Your instructions:
Please copy the records word for word, from the start through the line containing "The image size is (735, 984).".

[Dataset entries]
◇ ◇ ◇ ◇
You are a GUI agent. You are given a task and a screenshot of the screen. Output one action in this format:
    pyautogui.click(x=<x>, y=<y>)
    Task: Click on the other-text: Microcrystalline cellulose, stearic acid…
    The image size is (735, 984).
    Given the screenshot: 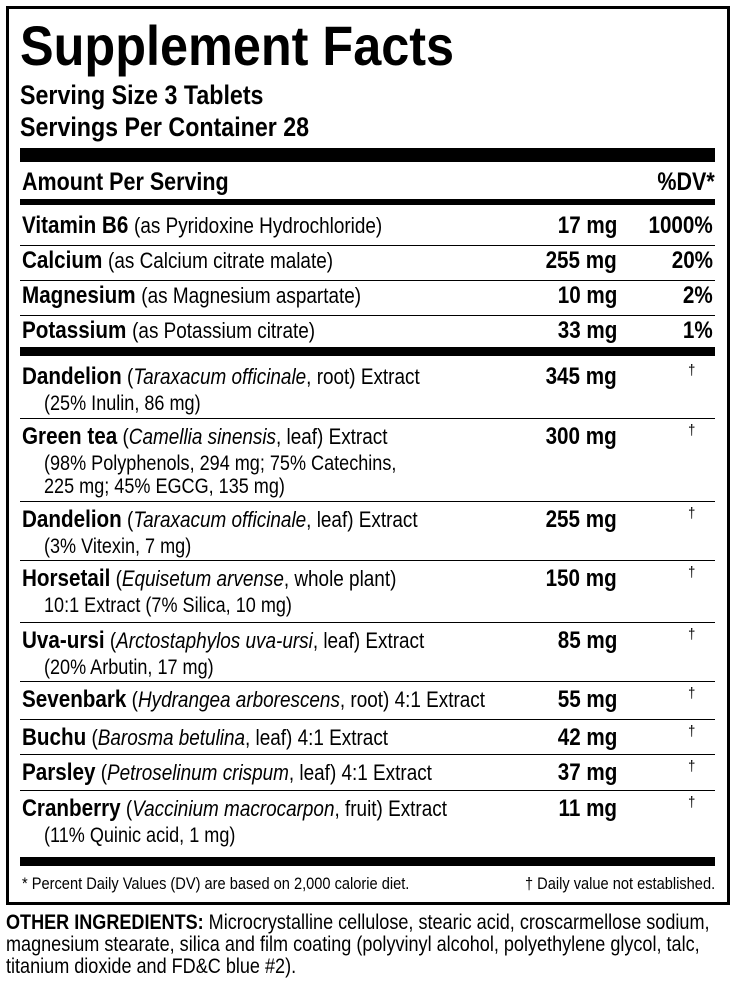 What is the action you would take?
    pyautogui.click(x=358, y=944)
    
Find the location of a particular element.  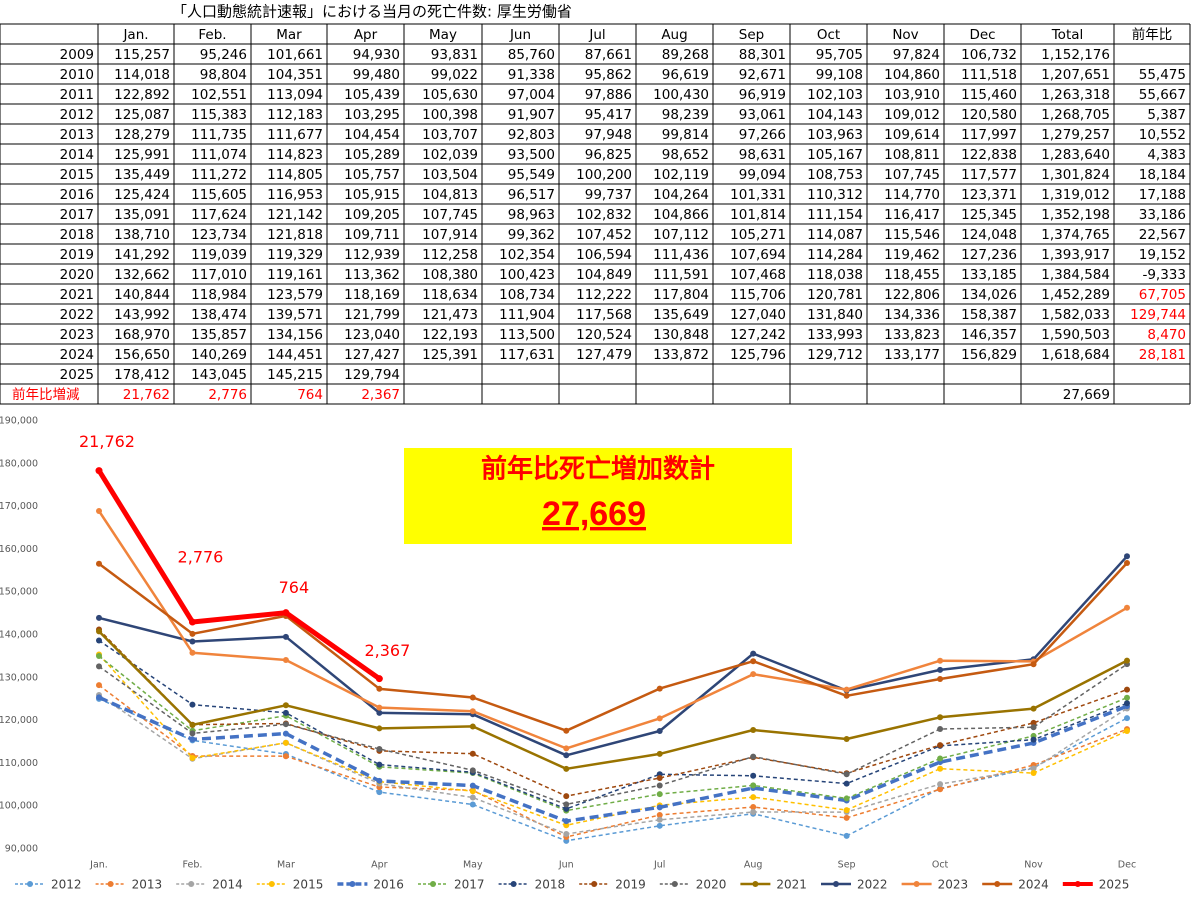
◇ ◇ ◇ ◇
Your response:
You are a GUI agent. You are given a task and a screenshot of the screen. Output one action in this format:
    pyautogui.click(x=<x>, y=<y>)
    Task: Click on the other-text: Microcrystalline cellulose, stearic acid…
    The image size is (735, 984).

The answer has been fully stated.